[TASK DIRECTIONS] Rewrite the stretch of the data from its start through the line containing "Action: click(x=802, y=620)", replacing "Open" with "Launch" and leaving everything else as it is.

[Item coordinate data]
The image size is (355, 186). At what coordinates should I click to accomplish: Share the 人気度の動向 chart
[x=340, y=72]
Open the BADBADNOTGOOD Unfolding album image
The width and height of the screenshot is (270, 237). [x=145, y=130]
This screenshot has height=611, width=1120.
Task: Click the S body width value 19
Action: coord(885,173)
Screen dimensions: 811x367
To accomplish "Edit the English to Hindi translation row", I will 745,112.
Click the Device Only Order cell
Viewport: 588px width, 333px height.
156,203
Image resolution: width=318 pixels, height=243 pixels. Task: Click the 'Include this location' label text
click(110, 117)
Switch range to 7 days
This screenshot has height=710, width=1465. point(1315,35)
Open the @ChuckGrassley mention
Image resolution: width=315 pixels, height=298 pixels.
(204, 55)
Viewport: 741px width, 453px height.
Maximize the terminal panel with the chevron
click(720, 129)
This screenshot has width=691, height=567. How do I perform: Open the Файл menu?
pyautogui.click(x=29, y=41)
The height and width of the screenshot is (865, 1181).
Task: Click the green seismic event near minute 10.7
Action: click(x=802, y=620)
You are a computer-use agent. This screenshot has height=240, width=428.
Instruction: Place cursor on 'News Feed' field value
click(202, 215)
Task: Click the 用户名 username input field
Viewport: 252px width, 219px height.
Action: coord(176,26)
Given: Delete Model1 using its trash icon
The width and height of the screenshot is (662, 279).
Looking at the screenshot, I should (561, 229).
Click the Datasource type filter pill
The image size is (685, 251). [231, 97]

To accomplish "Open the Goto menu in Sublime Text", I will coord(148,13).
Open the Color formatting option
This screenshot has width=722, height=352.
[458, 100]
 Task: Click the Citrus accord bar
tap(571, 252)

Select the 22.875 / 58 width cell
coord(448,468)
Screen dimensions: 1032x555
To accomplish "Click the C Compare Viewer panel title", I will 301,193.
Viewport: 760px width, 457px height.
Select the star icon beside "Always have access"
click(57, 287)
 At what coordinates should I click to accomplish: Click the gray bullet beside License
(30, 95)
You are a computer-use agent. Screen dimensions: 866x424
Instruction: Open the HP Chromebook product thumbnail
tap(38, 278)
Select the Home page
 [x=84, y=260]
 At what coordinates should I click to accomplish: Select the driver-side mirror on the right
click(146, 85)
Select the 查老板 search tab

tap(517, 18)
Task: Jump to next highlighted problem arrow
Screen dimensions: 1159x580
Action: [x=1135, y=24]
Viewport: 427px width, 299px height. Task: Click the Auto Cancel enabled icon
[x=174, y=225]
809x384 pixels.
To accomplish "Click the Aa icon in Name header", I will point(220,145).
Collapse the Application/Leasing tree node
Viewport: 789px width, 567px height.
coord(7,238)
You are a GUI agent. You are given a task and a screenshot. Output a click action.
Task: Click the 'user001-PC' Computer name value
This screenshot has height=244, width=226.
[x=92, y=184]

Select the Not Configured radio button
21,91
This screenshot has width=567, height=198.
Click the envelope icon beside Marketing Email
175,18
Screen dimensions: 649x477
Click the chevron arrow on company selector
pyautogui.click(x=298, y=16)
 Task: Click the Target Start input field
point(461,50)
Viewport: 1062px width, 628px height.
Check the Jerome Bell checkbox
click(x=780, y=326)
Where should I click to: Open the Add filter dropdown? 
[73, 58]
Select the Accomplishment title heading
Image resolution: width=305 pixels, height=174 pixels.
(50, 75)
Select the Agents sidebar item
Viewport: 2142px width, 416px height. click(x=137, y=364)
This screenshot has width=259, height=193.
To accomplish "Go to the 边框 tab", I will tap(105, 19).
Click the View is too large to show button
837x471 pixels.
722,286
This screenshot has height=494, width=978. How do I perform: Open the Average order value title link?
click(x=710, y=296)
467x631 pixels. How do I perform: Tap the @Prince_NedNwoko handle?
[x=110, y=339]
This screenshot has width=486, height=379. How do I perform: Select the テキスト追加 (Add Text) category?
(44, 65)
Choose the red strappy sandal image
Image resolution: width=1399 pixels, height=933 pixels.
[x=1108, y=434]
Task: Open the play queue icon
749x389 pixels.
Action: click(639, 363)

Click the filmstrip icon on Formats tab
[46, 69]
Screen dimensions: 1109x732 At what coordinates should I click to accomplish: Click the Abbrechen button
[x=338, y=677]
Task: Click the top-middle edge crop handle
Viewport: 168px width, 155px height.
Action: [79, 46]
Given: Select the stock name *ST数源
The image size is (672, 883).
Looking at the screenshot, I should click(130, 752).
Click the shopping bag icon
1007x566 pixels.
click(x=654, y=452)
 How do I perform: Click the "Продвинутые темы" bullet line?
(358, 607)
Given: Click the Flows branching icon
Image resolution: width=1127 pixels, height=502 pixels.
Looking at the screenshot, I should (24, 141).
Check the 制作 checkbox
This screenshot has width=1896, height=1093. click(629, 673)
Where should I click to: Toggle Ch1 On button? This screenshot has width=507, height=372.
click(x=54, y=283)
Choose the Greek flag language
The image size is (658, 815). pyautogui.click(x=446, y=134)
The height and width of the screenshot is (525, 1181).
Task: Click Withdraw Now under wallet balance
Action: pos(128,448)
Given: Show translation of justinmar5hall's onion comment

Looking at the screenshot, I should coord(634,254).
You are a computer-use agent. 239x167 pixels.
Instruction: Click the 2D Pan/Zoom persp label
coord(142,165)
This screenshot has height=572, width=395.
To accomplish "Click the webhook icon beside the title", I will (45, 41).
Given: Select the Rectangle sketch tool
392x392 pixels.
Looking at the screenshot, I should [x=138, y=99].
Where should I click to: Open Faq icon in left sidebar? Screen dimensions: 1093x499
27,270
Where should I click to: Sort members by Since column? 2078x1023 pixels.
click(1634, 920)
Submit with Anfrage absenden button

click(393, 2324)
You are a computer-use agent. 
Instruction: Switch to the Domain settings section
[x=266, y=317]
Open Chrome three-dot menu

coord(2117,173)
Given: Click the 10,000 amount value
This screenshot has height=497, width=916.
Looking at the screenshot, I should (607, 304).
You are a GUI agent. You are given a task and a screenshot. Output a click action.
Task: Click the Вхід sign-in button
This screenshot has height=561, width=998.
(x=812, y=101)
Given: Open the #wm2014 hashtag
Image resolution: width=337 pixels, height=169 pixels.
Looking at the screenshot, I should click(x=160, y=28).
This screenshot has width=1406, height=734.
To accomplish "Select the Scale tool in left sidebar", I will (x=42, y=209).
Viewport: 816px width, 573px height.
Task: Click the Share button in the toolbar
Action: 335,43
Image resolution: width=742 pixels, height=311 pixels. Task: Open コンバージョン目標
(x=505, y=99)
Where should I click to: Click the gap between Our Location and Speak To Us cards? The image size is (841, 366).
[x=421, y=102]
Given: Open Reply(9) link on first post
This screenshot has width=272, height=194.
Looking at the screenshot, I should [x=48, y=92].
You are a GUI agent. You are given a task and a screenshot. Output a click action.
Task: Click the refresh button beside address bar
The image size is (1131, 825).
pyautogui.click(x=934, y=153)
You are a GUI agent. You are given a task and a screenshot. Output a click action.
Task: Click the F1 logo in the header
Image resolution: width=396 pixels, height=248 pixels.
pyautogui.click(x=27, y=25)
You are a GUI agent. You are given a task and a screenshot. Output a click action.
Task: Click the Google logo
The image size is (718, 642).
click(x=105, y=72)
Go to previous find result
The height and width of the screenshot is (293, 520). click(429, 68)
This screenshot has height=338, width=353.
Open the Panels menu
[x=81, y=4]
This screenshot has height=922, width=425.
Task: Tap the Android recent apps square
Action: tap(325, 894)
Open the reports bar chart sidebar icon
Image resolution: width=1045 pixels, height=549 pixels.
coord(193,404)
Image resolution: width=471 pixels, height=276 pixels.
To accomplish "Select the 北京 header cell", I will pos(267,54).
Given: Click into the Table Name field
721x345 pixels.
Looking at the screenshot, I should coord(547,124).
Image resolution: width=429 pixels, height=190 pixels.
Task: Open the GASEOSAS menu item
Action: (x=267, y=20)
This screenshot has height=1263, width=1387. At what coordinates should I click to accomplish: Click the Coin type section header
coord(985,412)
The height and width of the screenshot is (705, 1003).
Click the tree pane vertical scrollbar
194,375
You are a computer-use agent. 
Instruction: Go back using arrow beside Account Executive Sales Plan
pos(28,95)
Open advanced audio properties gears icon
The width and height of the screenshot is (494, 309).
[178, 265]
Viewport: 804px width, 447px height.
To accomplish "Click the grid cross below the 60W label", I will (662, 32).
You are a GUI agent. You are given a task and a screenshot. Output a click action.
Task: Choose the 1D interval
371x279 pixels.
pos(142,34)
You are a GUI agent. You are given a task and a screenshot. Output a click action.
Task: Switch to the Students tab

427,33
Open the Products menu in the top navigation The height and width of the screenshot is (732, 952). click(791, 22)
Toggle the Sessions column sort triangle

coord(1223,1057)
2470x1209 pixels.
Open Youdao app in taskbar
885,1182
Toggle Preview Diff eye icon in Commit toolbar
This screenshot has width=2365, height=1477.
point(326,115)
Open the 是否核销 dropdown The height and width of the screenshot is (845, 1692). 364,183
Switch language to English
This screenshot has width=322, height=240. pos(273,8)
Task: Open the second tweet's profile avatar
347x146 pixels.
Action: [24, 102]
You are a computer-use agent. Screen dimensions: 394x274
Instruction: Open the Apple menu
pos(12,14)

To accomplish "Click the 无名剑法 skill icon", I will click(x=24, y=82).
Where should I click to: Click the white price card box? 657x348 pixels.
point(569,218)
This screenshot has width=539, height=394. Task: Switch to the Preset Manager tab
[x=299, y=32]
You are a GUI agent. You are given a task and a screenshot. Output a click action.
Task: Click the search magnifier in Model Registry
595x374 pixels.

[THE OUTPUT]
The image size is (355, 186). At what coordinates should I click to accomplish: Share the 人気度の動向 chart
[x=340, y=72]
Launch the BADBADNOTGOOD Unfolding album image
The width and height of the screenshot is (270, 237). [x=145, y=130]
This screenshot has height=611, width=1120.
Task: Click the S body width value 19
Action: coord(885,173)
Screen dimensions: 811x367
To accomplish "Edit the English to Hindi translation row", I will 745,112.
Click the Device Only Order cell
Viewport: 588px width, 333px height.
156,203
Image resolution: width=318 pixels, height=243 pixels. Task: Click the 'Include this location' label text
click(110, 117)
Switch range to 7 days
This screenshot has height=710, width=1465. point(1315,35)
Launch the @ChuckGrassley mention
Image resolution: width=315 pixels, height=298 pixels.
(204, 55)
Viewport: 741px width, 453px height.
Maximize the terminal panel with the chevron
click(720, 129)
This screenshot has width=691, height=567. How do I perform: Launch the Файл menu?
pyautogui.click(x=29, y=41)
The height and width of the screenshot is (865, 1181).
Task: Click the green seismic event near minute 10.7
Action: click(x=802, y=620)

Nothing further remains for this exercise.